Orally transferred, they use fixed formulas to enter the narrative, stating facts, introducing characters, inserting dialogue, indicating action, and temporarily placing events. Repetition is also used much, with phonic and lexical recurrences and parallels. They vary in tense to streamline the narrative and avoid monotony, using simple language and some archaisms, as well as resources to engage the listener through vocatives, apostrophes, and situational elements, highlighting the beginning of the poem with first-person pronouns.
Court Poetry
Found in palaces and courts, these poems were met in collective songbooks, with the Cancionero de Baena being a highlight.
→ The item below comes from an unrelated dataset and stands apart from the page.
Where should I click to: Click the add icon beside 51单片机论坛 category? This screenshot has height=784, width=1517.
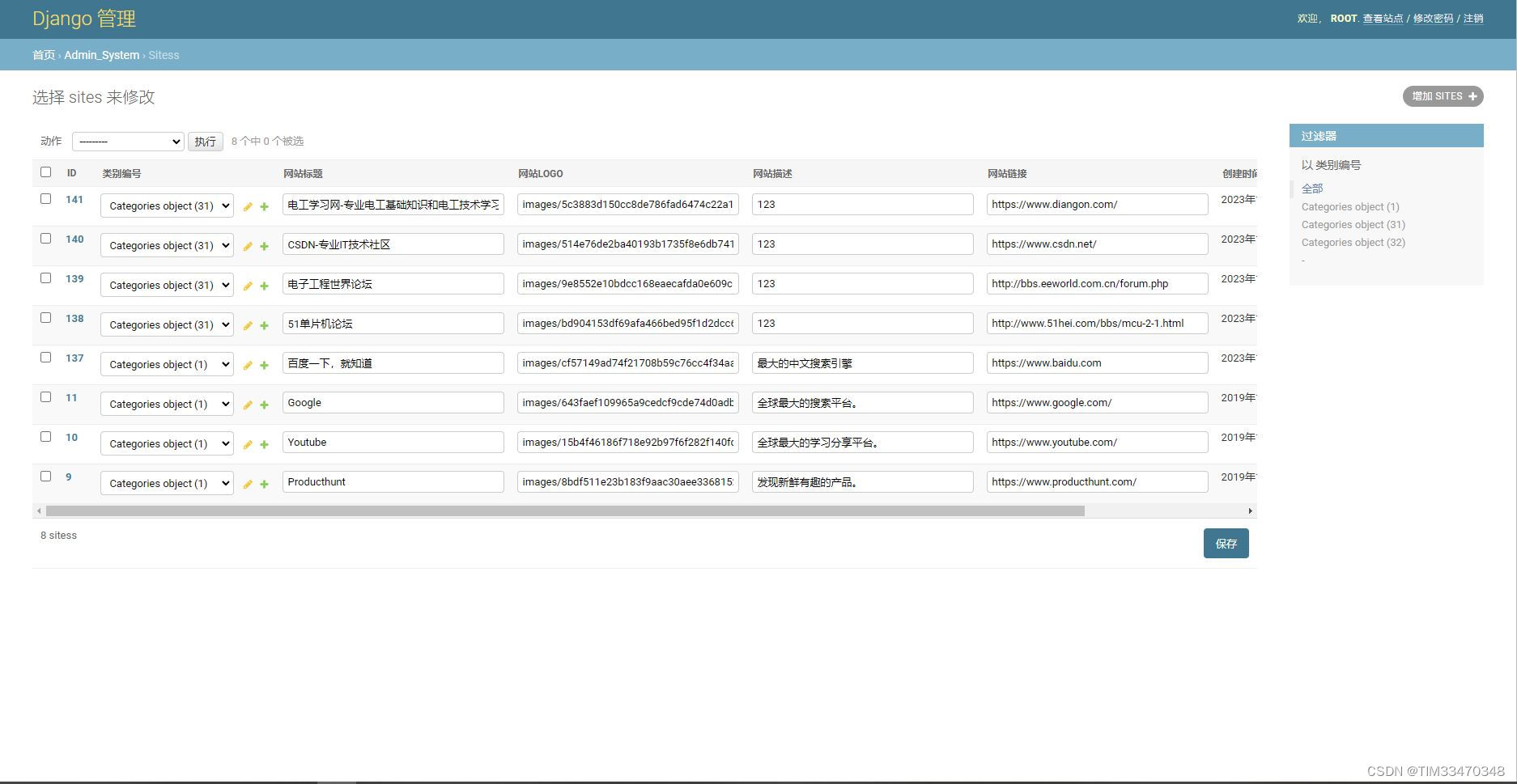click(264, 326)
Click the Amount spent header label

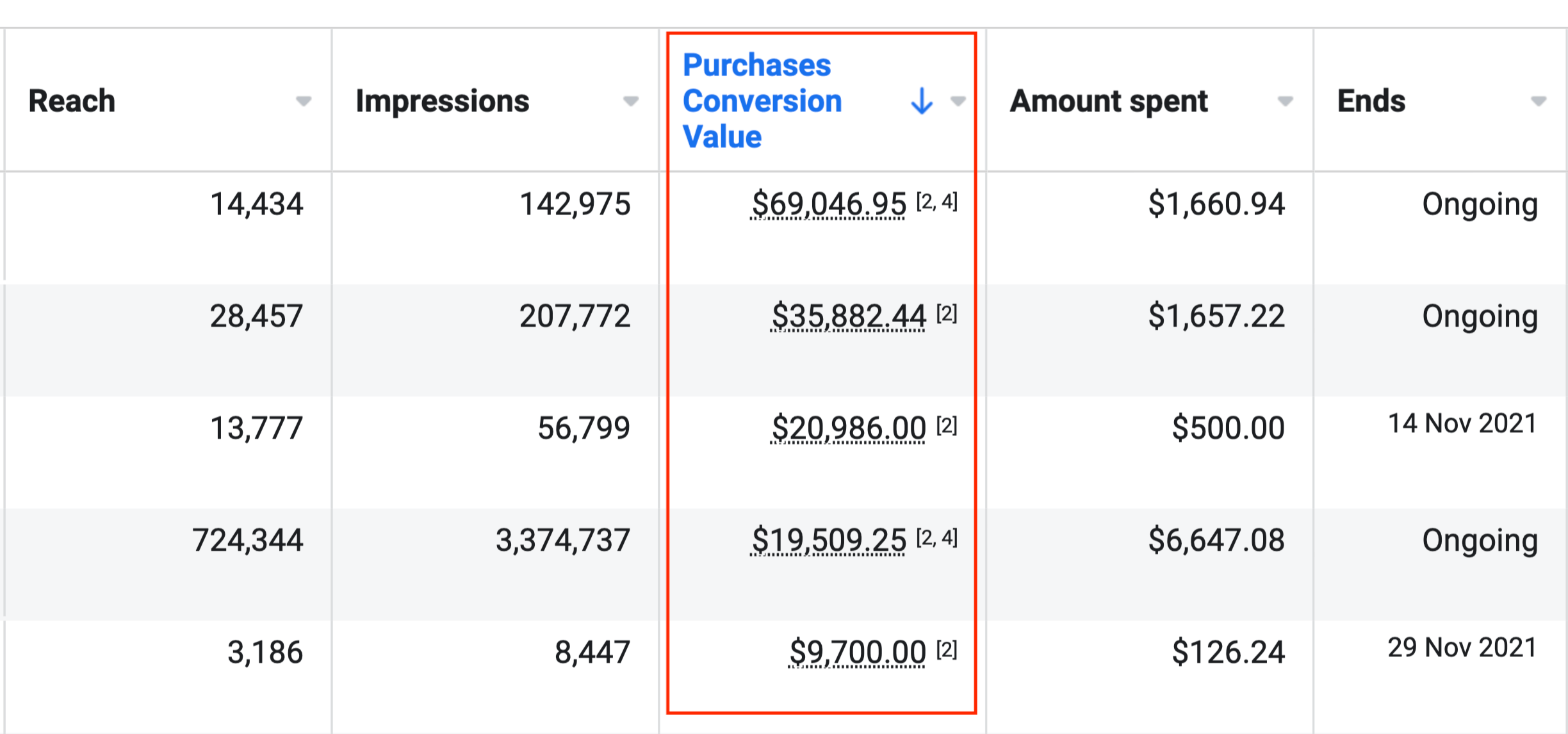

It consisted of two forms:
- Poetic-lyric songs: Rhymes of eight-syllable verses with regular consonance, focusing on the theme of love with Provencal language and rhetorical devices.
- Doctrinal poems: Narrative or allegorical verses with dodecasyllabic lines divided into two hemistichs, influenced by Greco-Roman culture and the Italian poet Dante.
Marqués de Santillana
He maintained one of the finest libraries of his time. His serranillas are notable, influenced by the Christmas genre, Hita, and some allegorical poems of Dante. He attempted to adapt Italian meters to Castilian poetry.
Juan de Mena
Latin secretary to John II and an expert on the classics. His major work, the allegorical poem Laberinto de Fortuna, consists of 300 stanzas of great art, aiming to elevate Castilian to the height of Latin. The structure is based on the three wheels of fortune—past, present, and future—trying to win the favor of John II for Álvaro de Luna.
Jorge Manrique
A courtly gentleman, an expert on arms and letters, he fought to defend his father’s possessions and support Isabella the Catholic. His brief work reflects the interests of his time: palatial environment, political strife, and concern for life and death. His best work, Verses on the Death of His Father, consists of 40 double broken couplets, an elegy for the death of Rodrigo Manrique. Each stanza contains two sextuplets with this metric: 8a 8b 4c 8a 8b 4c / 8d 8e 4f 8d 8e 4f, where he reflects on life and death, considering earthly life as a preparation for the real life of heaven, and taking into account the third life, of fame. The language and style are simple and far from superfluous ornamentation, often involving the reader and using traditional images and metaphors to authenticate the author’s poetic expression.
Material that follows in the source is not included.